## Problem to solve
Beginning with the line that holds "Screen dimensions: 582x456" and ending with the last line below, repeat each line exactly, leaving any pictures out.

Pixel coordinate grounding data

***

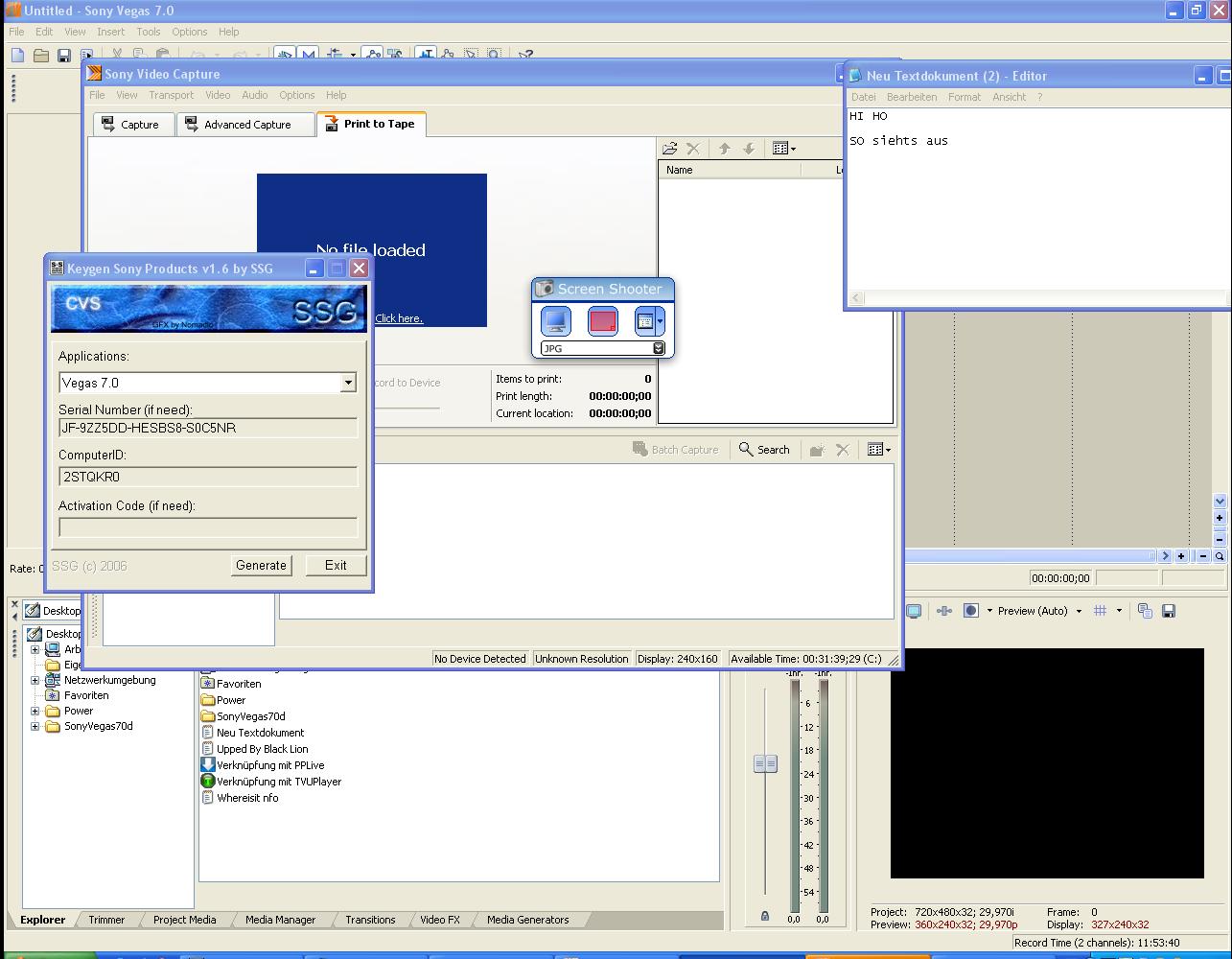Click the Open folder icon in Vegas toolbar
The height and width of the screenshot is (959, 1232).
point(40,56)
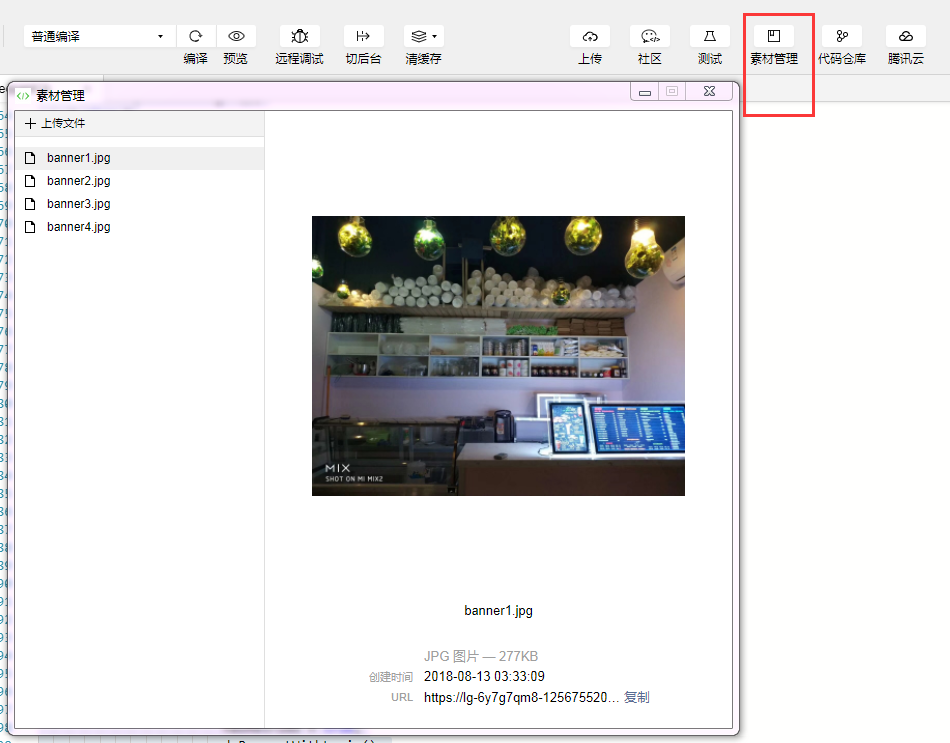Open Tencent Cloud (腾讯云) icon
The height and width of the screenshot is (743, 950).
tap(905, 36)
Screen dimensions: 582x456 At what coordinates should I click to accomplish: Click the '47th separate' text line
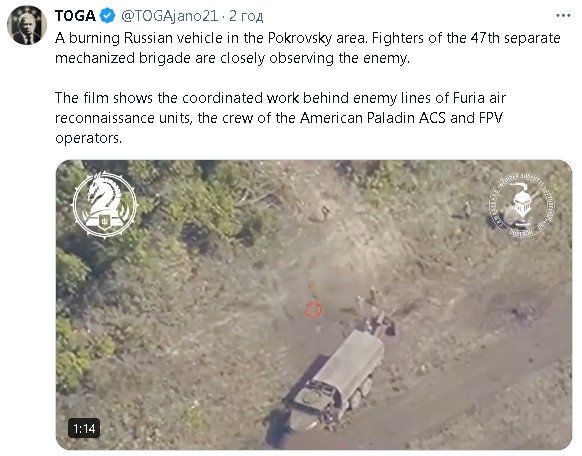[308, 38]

***

## Response box
Screen dimensions: 582x456 At what coordinates should I click to accomplish: Click the '47th separate' text line
[308, 38]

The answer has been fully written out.